# Do Dogs Have Learning Disabilities???



## Guest (Aug 5, 2009)

Ive thought this for a while now, I know they have different levels of understanding and inteligence but do some dogs have Learning Disabilities???


----------



## Acacia86 (Dec 30, 2008)

I have heard they can! Well they can get OCD, depression, anxiety so i am sure there is a possibilty they can have learning problems !  x


----------



## Patterdale_lover (Sep 25, 2008)

Chester has sign language commands as he is deaf, and Bess freezes in fear if you try teach a new command. I think she was hit when she got it wrong 
My brothers fiancee's dog is autistic. No kidding, he was starved of air at birth


----------



## flufffluff39 (May 25, 2009)

claire said:


> Ive thought this for a while now, i know they have different levels of understanding and inteligence but do some dogs have Learning Disabilities???
> 
> I ask cos as much as I love Cassie sometimes she is so stupid, I would genuinely believe it if some said she had this ???[/QUOTE
> 
> No they have physical disabilities through in breeding and over breeding but not learning. Its just that some breeds are a bit slower than others. Like mine...lol


----------



## peppapug (Dec 14, 2008)

i think i have a dog with learning difficulties!!! Mummy pug has OCD but son pug is "lights are on noones home!" love him 

no, he knows how to love but doesnt get much beyond basic training. He was born via C section so dont know how long he took to revive but he really isnt too bright.
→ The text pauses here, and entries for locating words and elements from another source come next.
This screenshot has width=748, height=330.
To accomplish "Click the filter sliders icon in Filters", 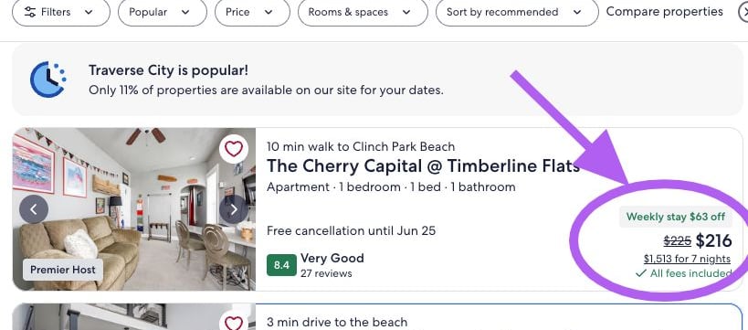I will pyautogui.click(x=29, y=12).

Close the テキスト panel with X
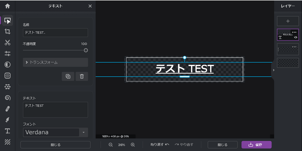[x=90, y=6]
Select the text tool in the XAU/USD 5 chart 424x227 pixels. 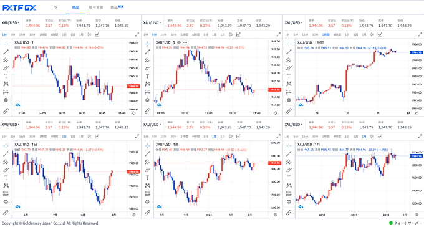[x=147, y=76]
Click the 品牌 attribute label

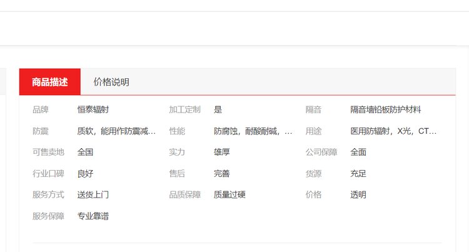[x=41, y=109]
He is so laid back and make us laugh so simple simon Percy is the best!!!!! :001_tt2:


----------



## Colsy (Oct 3, 2008)

Elmo is certainly the Forest Gump of the dog world.
Run Elmo run.


----------



## Guest (Aug 5, 2009)

I am quite certain that Alfie has 
Or is it because he's male and all my others have been female


----------



## Acacia86 (Dec 30, 2008)

peppapug said:


> i think i have a dog with learning difficulties!!! Mummy pug has OCD but son pug is "lights are on noones home!" love him
> 
> no, he knows how to love but doesnt get much beyond basic training. He was born via C section so dont know how long he took to revive but he really isnt too bright.
> 
> He is so laid back and make us laugh so simple simon Percy is the best!!!!! :001_tt2:


Love the name Percy!!  x



Colsy said:


> Elmo is certainly the Forest Gump of the dog world.
> Run Elmo run.


LOL!!! Sorry that made me smile  Bless Elmo though  x


----------



## peppapug (Dec 14, 2008)

rona said:


> I am quite certain that Alfie has
> Or is it because he's male and all my others have been female


Maybe that's my problem. Percy is my first boy!!!


----------



## cassie01 (Jul 11, 2008)

dogs can suffer from things like ADHD, OCD etc but its not that common. the biggest learning difficulties are over exitability, short attention span, various fears and anxieties etc. health issues effect learning too. dogs with hip dysplacia and other things that limit their physical movement can stop them from being able to perform and so learn certain tasks. If the dog cant pysically do something then they loose the ability to be able to put it on command.


----------



## Freyja (Jun 28, 2008)

flufffluff39 said:


> claire said:
> 
> 
> > Ive thought this for a while now, i know they have different levels of understanding and inteligence but do some dogs have Learning Disabilities???
> ...


----------



## Yorkshire mum (Jul 19, 2009)

My mother, who taught me a lot about dogs, used to say there were idiot dogs. I believe she was right.


----------